The Copper-China Connection
Copper is called "Dr. Copper" because it supposedly has a PhD in economics — its price predicts global growth. But really, copper has a PhD in Chinese economics.
China consumes 52% of global copper. But here's what makes it even more important:
- Grid Investment: China is building the world's largest power grid. Copper everywhere.
- EV Revolution: China makes 60% of global EVs. Each EV uses 80kg of copper.
- Renewables: Solar panels, wind farms — all copper-intensive. China leads deployment.

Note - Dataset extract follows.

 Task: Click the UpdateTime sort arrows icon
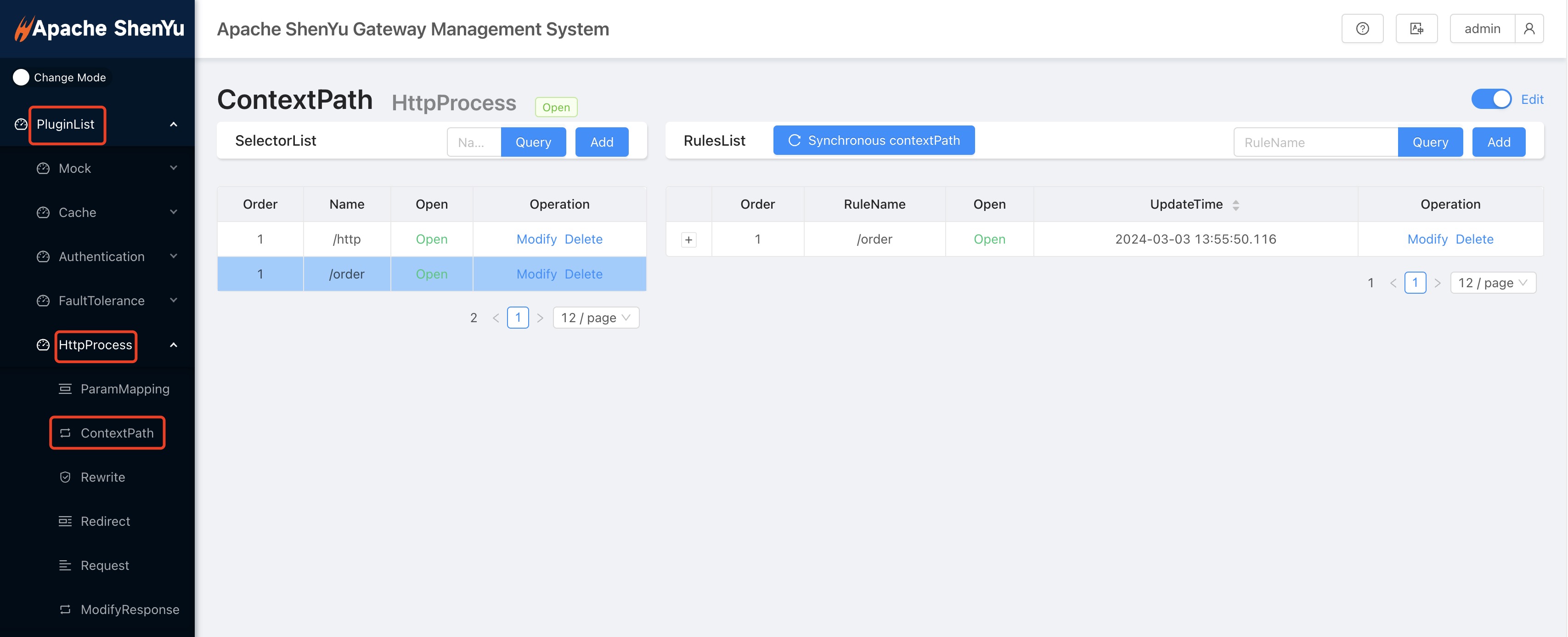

- Property: Air conditioning, wiring, plumbing — copper in every apartment.
The Copper Trade Setup
Chinese PMI above 52 + property sales recovering + infrastructure bond issuance rising = load up on copper. This combo has worked for 20 years.
How to Trade the Dragon
Professional commodity traders have China dashboards. Here's what to build:
Track the Calendar
Know when Chinese data releases. Position beforehand. The moves are fast — you need to be ready.
Watch Property
Property sales, housing starts, developer bond prices. Property leads everything else by 3-6 months.
Monitor Inventory
Shanghai Futures Exchange inventories, Dalian Commodity Exchange data. Rising inventory = demand slowing.
Follow the Politburo
Meetings in April, July, October, December set policy direction. Stimulus signals come from here first.